Stored items
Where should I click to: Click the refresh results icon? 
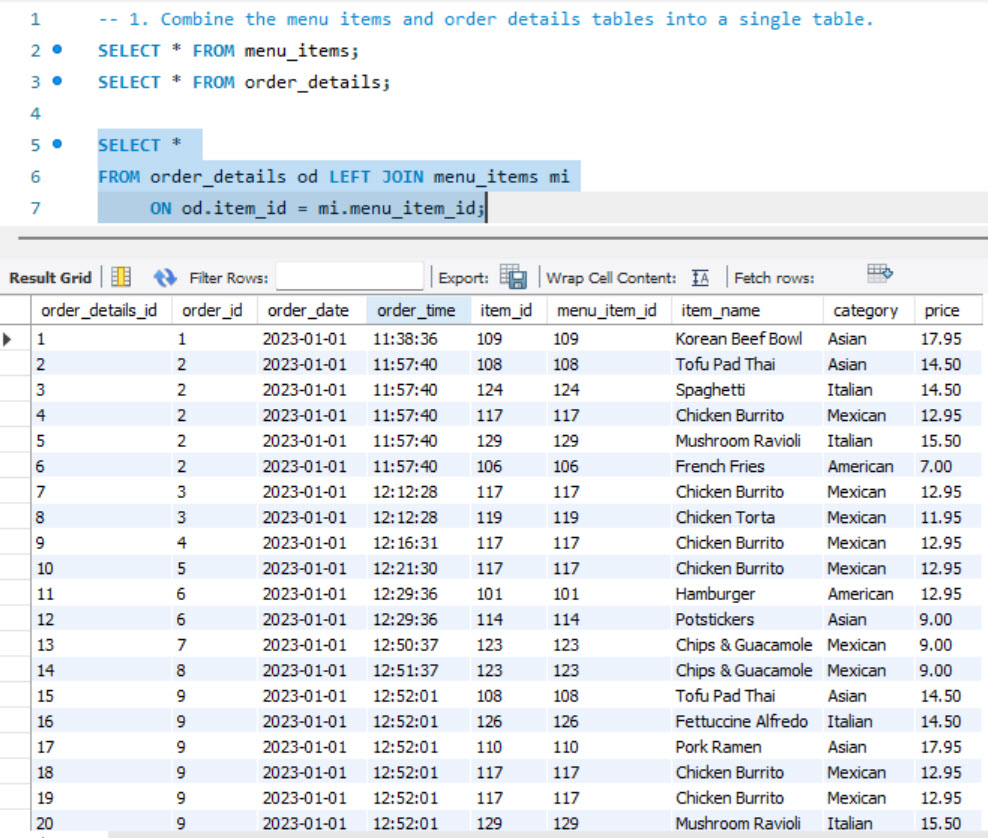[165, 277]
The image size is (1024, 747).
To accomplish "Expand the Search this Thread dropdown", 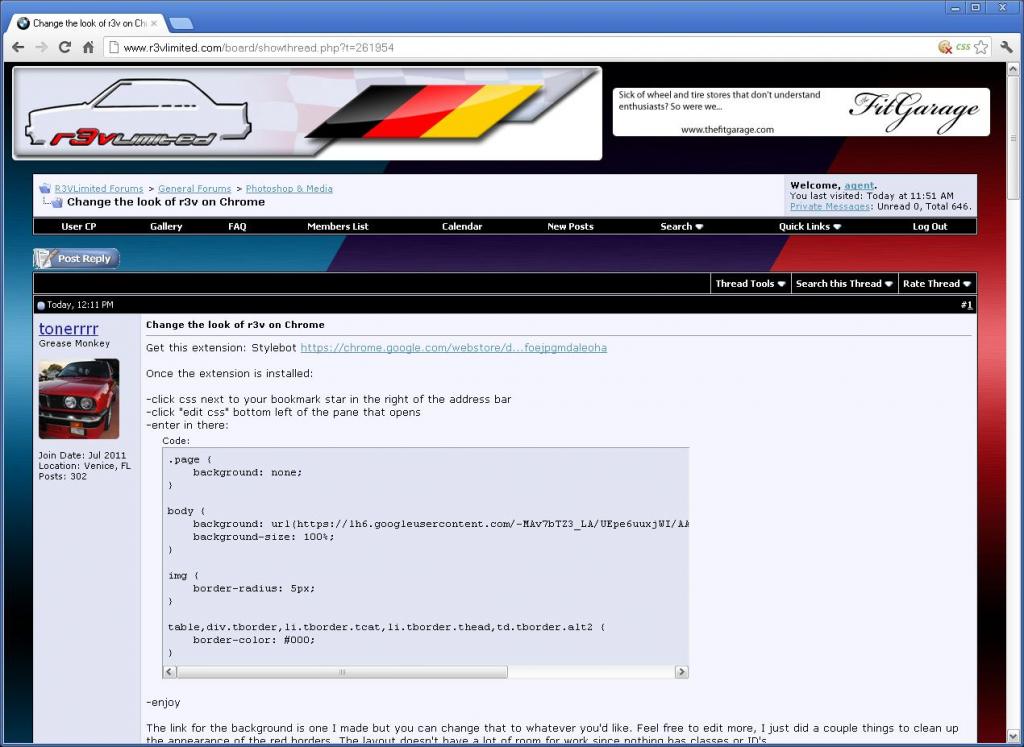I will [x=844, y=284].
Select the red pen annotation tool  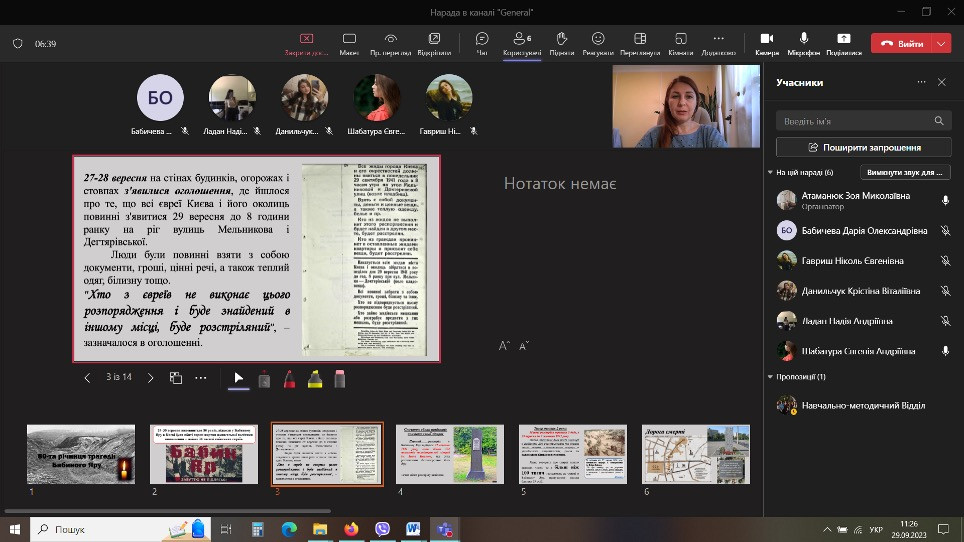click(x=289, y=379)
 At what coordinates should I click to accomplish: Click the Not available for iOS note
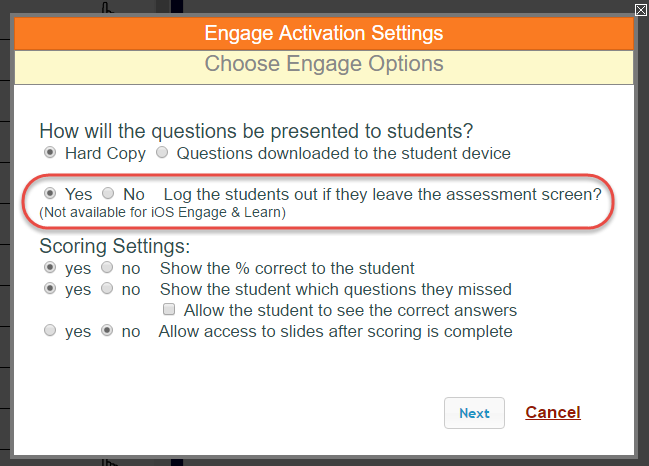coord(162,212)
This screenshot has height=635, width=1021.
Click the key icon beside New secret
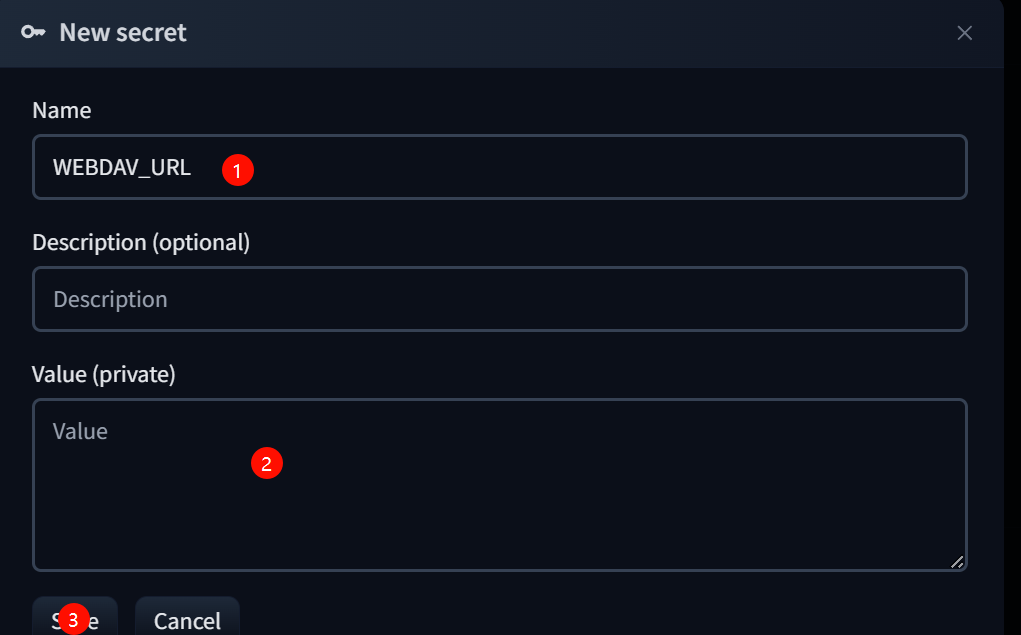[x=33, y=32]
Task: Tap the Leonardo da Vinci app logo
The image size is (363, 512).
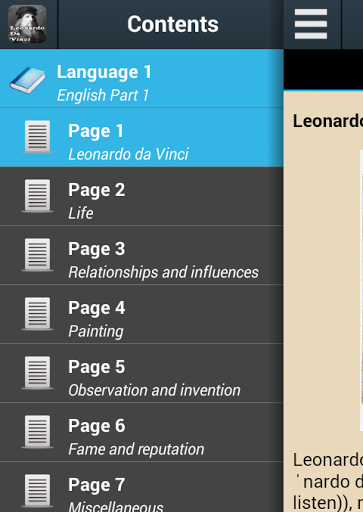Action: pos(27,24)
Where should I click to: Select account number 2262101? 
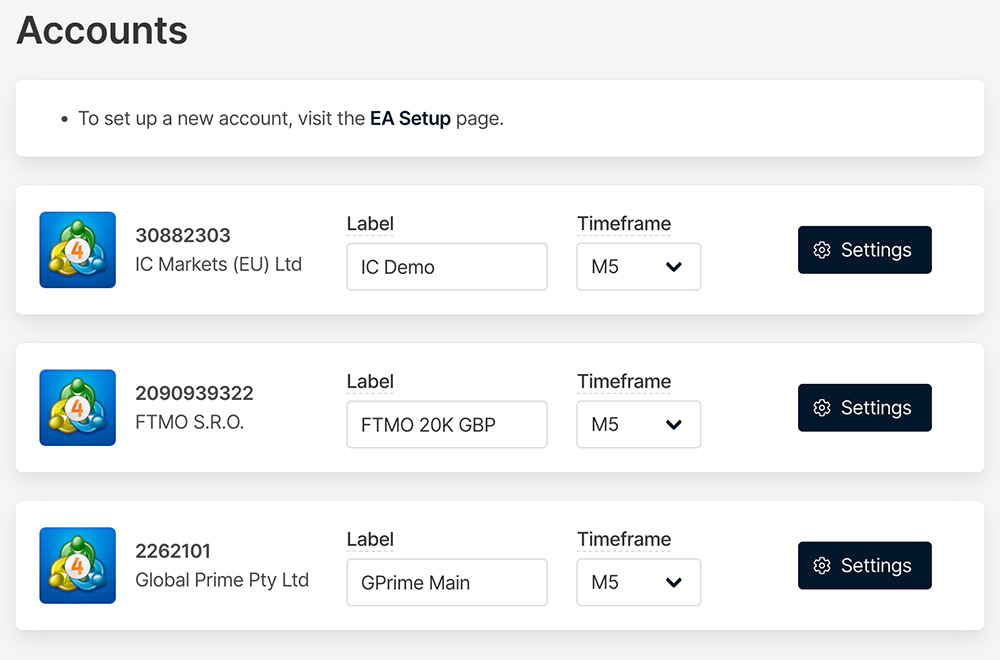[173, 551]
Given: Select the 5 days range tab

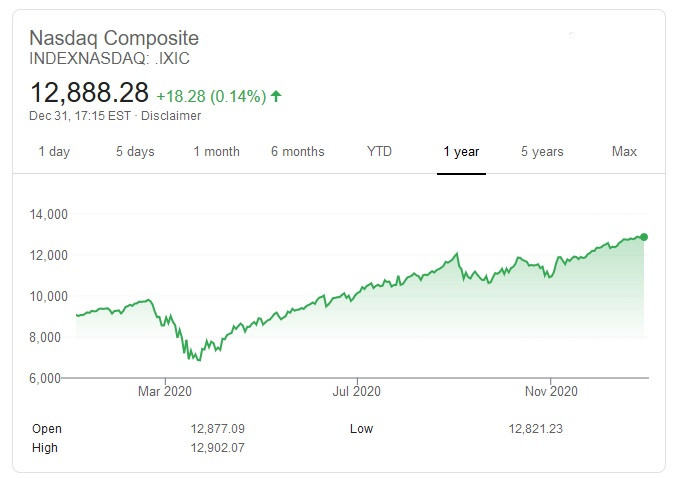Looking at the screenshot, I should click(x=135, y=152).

Activity
Leave the pictures out. Transcribe exactly the lines from the one with "Click the key icon beside New secret" through the end of the records.

Expected answer
Click the key icon beside New secret
[x=33, y=32]
Task: Tap the Leonardo da Vinci app logo
The image size is (363, 512).
Action: pos(27,24)
Where should I click to: Select account number 2262101? 
[173, 551]
Given: Select the 5 days range tab

Looking at the screenshot, I should click(x=135, y=152).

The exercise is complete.